__Activity__: Out of the records below, copy all lines in which the word "named" occurs.

__Data listing__:
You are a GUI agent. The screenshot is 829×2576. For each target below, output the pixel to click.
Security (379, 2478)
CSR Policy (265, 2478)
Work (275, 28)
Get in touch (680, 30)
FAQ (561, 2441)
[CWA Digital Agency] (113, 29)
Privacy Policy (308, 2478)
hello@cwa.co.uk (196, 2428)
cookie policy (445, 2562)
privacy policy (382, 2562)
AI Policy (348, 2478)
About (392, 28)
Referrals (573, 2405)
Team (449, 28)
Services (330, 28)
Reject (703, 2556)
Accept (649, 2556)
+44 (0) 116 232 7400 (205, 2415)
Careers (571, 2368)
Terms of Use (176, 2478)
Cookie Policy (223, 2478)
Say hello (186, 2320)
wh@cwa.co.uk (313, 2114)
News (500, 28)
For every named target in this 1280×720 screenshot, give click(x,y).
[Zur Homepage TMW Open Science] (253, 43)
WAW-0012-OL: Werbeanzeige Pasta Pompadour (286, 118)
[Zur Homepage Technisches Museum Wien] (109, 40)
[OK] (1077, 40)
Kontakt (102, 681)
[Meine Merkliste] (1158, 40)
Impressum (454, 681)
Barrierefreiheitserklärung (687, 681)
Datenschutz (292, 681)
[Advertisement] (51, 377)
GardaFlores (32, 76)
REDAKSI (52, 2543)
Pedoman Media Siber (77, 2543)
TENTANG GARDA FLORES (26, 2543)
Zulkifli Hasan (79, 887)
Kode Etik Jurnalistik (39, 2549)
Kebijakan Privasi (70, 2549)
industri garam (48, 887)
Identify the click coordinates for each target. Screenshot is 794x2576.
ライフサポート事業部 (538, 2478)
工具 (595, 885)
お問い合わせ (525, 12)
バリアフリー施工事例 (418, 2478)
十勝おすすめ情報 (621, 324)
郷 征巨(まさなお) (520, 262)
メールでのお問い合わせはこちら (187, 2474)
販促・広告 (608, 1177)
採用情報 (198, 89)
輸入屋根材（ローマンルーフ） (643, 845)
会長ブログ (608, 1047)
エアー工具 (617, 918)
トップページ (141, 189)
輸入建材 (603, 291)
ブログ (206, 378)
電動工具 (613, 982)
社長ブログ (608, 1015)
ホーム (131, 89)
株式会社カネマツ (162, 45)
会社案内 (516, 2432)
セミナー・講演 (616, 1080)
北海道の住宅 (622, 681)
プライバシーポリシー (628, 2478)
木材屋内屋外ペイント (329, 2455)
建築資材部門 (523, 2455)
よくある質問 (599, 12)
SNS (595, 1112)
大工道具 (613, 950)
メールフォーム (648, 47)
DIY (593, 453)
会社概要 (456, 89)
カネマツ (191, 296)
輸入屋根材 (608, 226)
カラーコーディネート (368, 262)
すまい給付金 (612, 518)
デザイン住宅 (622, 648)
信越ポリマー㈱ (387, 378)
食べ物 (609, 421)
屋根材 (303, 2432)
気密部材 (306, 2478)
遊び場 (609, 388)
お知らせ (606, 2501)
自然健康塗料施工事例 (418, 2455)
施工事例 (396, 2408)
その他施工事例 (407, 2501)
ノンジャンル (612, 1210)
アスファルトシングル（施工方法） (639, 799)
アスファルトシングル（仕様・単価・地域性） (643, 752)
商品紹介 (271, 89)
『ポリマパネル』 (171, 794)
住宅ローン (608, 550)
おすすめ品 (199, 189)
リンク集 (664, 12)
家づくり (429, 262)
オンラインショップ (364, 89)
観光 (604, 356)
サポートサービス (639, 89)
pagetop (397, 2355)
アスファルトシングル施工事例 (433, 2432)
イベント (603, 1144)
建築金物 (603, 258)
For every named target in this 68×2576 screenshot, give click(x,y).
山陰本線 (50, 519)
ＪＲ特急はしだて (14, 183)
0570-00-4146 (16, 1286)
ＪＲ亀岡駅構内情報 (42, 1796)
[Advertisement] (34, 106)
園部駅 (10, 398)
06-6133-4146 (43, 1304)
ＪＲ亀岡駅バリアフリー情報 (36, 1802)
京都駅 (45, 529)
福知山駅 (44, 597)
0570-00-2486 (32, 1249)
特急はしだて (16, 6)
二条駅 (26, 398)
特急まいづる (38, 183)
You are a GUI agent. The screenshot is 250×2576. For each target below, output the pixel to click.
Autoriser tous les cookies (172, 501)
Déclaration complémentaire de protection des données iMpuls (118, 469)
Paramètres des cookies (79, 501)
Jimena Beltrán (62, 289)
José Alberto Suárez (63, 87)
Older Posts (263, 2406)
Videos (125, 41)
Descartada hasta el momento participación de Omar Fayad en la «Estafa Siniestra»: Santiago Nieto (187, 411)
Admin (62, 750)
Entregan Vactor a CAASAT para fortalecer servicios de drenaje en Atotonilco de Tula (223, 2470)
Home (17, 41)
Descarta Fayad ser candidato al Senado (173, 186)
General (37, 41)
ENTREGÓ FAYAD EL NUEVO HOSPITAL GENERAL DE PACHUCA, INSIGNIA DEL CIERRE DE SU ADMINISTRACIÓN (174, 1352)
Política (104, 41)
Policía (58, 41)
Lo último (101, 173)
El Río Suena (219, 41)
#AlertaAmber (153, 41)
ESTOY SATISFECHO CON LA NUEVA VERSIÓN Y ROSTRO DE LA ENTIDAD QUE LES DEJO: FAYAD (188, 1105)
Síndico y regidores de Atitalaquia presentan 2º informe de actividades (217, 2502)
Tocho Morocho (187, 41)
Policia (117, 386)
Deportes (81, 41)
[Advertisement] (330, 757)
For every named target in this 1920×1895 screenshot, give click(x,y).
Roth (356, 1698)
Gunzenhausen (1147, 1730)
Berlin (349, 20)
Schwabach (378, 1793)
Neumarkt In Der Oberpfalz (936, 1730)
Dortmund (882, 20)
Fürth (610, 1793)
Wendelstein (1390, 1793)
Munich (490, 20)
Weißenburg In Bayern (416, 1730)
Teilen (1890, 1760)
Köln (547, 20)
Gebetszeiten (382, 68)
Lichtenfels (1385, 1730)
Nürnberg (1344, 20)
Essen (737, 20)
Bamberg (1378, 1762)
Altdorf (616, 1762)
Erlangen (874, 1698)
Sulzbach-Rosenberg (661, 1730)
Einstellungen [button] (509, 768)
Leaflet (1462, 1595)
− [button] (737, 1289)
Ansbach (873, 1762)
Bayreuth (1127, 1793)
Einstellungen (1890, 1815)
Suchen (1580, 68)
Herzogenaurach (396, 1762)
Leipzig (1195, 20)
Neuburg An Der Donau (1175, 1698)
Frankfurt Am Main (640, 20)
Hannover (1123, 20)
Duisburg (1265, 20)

__Answer below__:
For every named target in this 1280×720 screenshot, give click(x,y).
For every named target in this 68×2576 screenshot, give click(x,y).
For every named target in this 1920×1895 screenshot, give click(x,y).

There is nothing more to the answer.